Solo, Jatimmandiri.id – Kota Solo akan menjadi tuan rumah Kejuaraan Tinju Nasional perebutan Sabuk Emas Gubernur Jawa Tengah 2026 dan Sabuk Emas Asosiasi Tinju Indonesia (ATI) yang digelar di Hotel Sahid Jaya Solo pada 4-5 Juli 2026.
Ajang ini menjadi event perdana yang digelar Dewan Pengurus Wilayah Asosiasi Tinju Indonesia sebagai langkah awal membangkitkan kembali olahraga tinju di Jawa Tengah.
Ketua DPW ATI Jawa Tengah, Asri Purwanti, mengatakan pertandingan akan dibuka dengan laga profesional pada Sabtu (4/7/2026) malam mulai pukul 19.00 WIB.
Sebanyak 10 petinju profesional dijadwalkan tampil dalam lima partai perebutan sabuk bergengsi.
“Harapan saya besok acaranya meriah dan ramai. Tujuan utama kami adalah mencari bibit-bibit atlet dari daerah Jawa Tengah agar bisa naik ke panggung nasional bahkan go international,” ujar Asri usai sesi timbang badan di Hotel Sahid Jaya Solo, Jumat (3/7/2026).
Menurutnya, kejuaraan ini menjadi langkah awal bagi kepengurusan ATI yang baru terbentuk di 35 kabupaten/kota di Jawa Tengah.
Ia menyebut event tersebut menjadi momentum pecah telur untuk membangun ekosistem tinju yang lebih aktif dan kompetitif di daerah.

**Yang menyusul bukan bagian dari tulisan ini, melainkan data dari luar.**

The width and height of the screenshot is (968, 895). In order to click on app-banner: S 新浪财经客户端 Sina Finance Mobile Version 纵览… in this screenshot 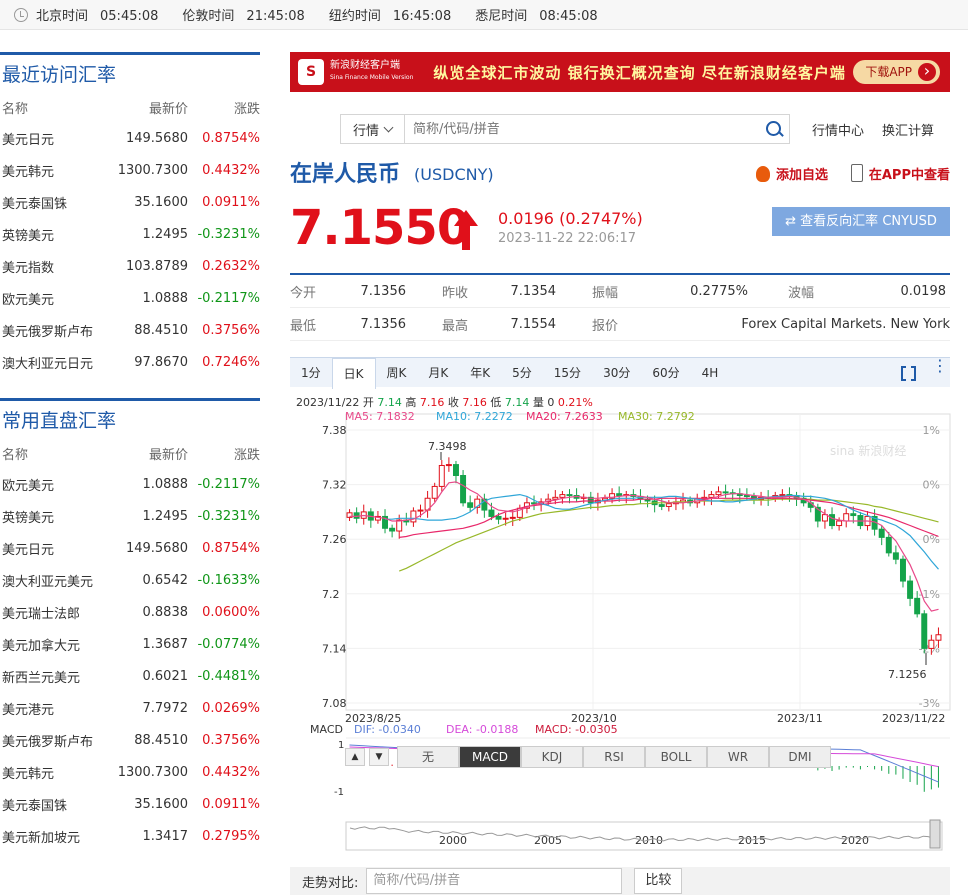, I will do `click(620, 72)`.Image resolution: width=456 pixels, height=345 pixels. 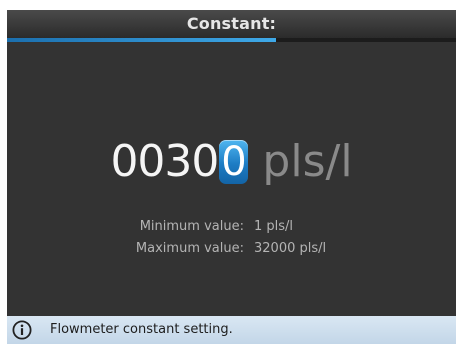 I want to click on info-icon, so click(x=22, y=330).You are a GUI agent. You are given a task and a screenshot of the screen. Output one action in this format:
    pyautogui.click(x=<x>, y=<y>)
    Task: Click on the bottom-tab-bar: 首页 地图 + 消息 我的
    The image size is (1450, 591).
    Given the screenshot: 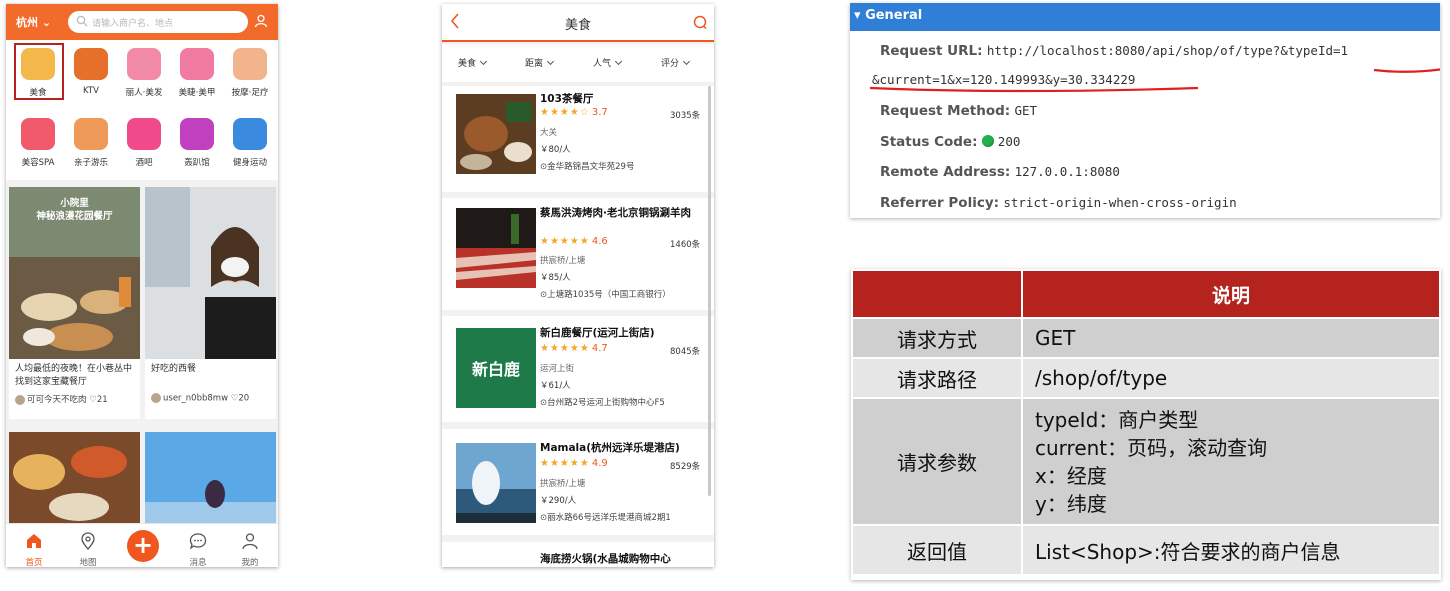 What is the action you would take?
    pyautogui.click(x=142, y=545)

Pada malam pembukaan, sejumlah tokoh dijadwalkan hadir, termasuk Ahmad Luthfi dan Taj Yasin Maimoen.
Selain pertandingan profesional, pembukaan juga akan dimeriahkan penampilan hiburan dari Wawin dan Toni Belok Kiri.
Sementara itu, pada Minggu (5/7/2026), kejuaraan akan dilanjutkan dengan pertandingan amatir yang diikuti hampir 70 petinju dari berbagai daerah di Jawa Tengah.
Pertandingan dijadwalkan dimulai pukul 08.00 WIB hingga selesai.
Asri menegaskan seluruh atlet telah menjalani tahapan wajib sebelum bertanding, mulai dari pemeriksaan kesehatan, timbang badan, hingga penandatanganan kontrak pertandingan.
Selain itu, seluruh petinju juga telah didaftarkan dalam program asuransi sebagai bentuk perlindungan selama pertandingan berlangsung.
Ketua DPP ATI, Ester Situmorang, mengatakan seluruh pertandingan profesional akan mengedepankan standar keselamatan yang ketat.
“Harapannya tentu bisa melahirkan petinju-petinju berkualitas dari Jawa Tengah yang nantinya mampu bersaing di tingkat nasional maupun internasional,” kata Ester.
Kejuaraan ini diharapkan menjadi momentum kebangkitan olahraga tinju di Jawa Tengah sekaligus membuka peluang lahirnya petinju-petinju potensial dari daerah.